Biggest Disappointment:     Restaurant Paul Bocuse, Collonges-au-Mont-d'Or
A few years ago we travelled down the length of France, actually starting in Cologne and finishing in Barcelona. One of the stops was 4 nights in Lyon. We fell in love with the city and ate some amazing food, but our visit to the legendary Restaurant Paul Bocuse was not a highlight of this trip. The service was awful, with the front of house team giving the impression of being bored and uninterested, possibly because they have been serving the same dishes every day for the last 30 years. From the unfriendly welcome at the door, to forgetting wine pairings, to shoulders being shrugged when we asked any questions.
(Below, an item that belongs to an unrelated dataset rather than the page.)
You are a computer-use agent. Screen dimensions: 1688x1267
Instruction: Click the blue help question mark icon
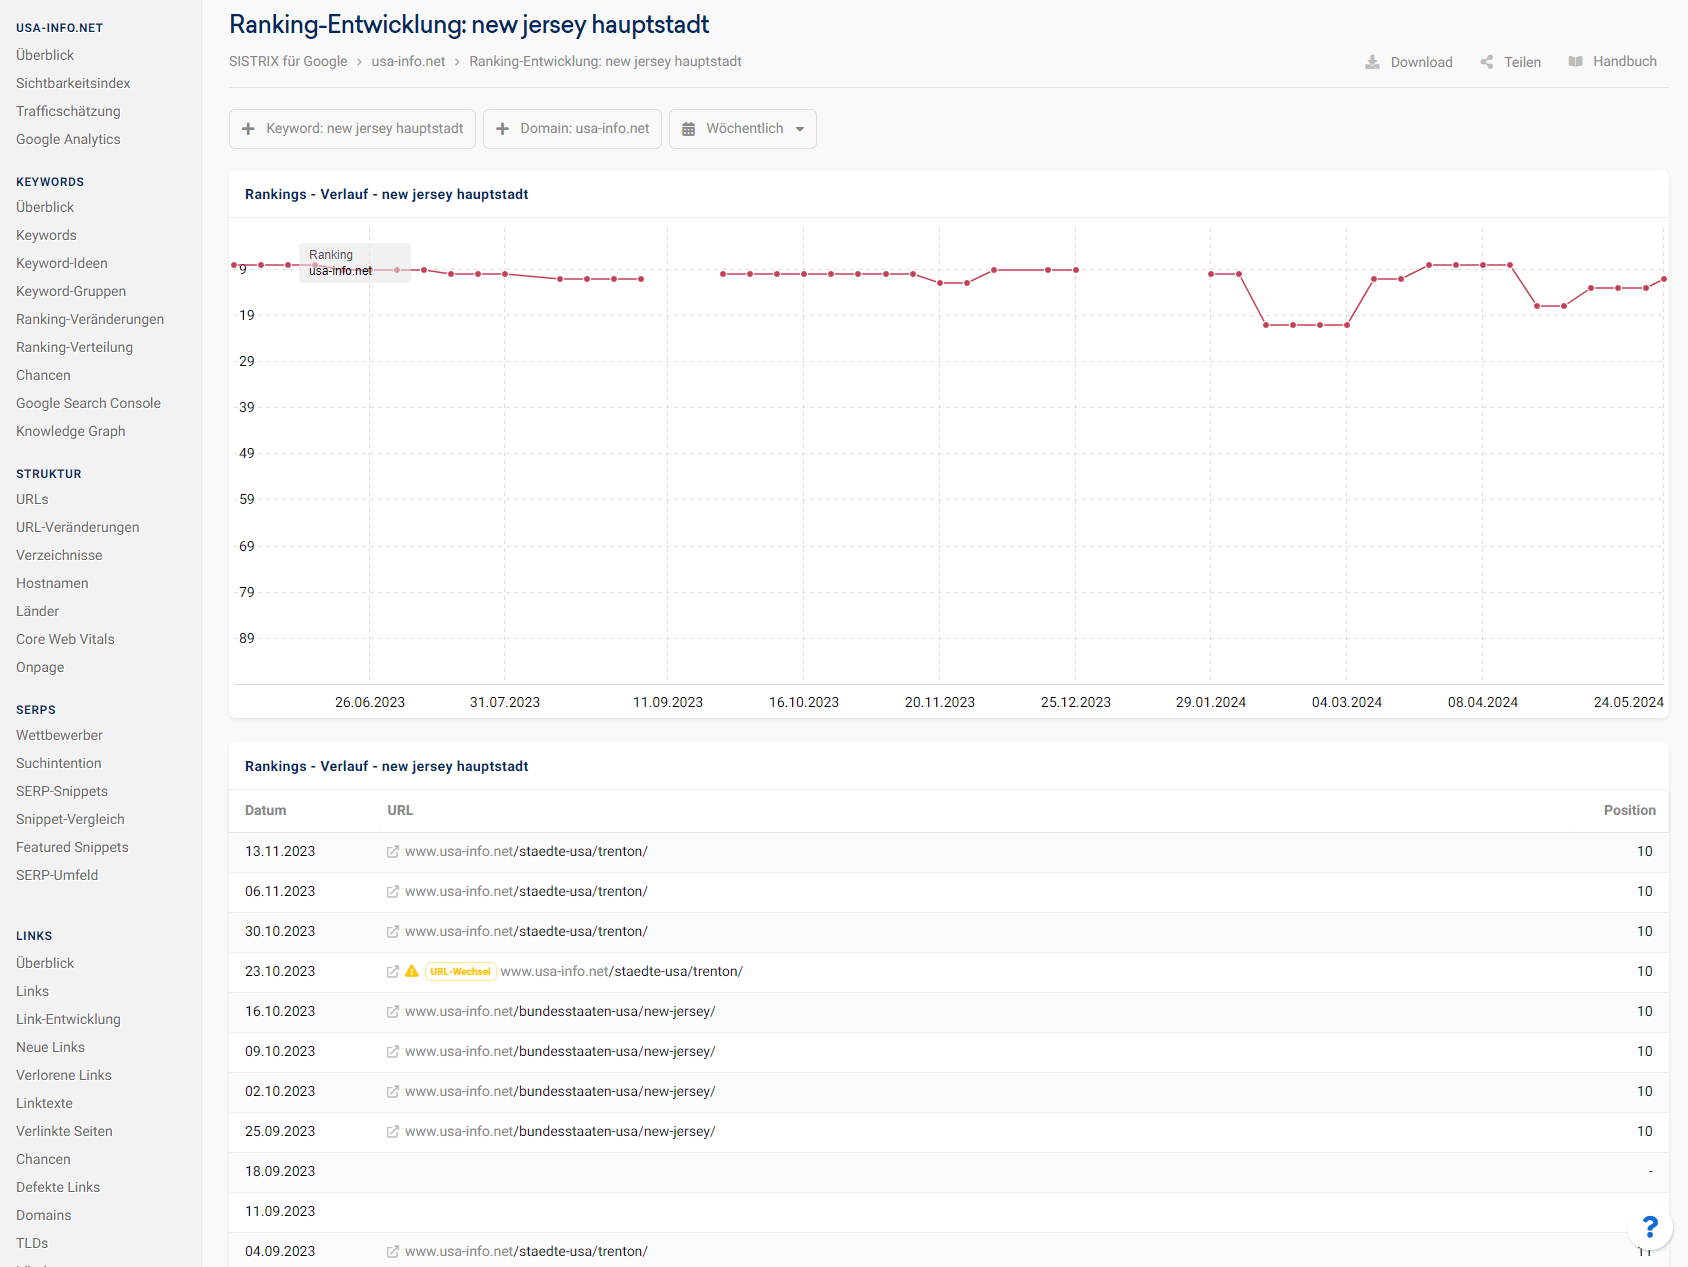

The food was good, but not spectacular, with the desserts being a major let down; served off a trolley each one was no better than you can buy in a patisserie in the city centre. And it cost over €600 too!!
Another disappointment was Daniel in New York, who served us under-cooked fish in a stuffy environment. In Ireland, Chapter One was always a let down on each occasion that we ate there, leathery overcooked venison, plastic in our food and hoovering around our feet while we were still eating are just a few of our great memories from different meals there.

Worst Dish:     Green Slime in Mugaritz, San Sebastian
There is only one dish we could give this to and it is one we will never forget. We don't remember what it was called or what was actually in it but think of licking Slimer out of Ghostbusters and you might get some idea of what we are talking about. Mugaritz, while providing us with some great dishes, also served us some that were just bizarre or downright wrong. On arrival we were brought into the kitchen where the head chef told us that he hadn't tried some of the dishes on the menu because they were too new - this set up alarm bells straight away. It seemed to us a restaurant that was led by technique and innovation and not on taste or flavour. A restaurant that was led by kitchen advances more than the wants of the diner. And the "Slimer" dish served as a perfect example of this. They told us it was a new technique of some sorts to generate this slime. Who cares what the technology is when the dish is truly repulsive.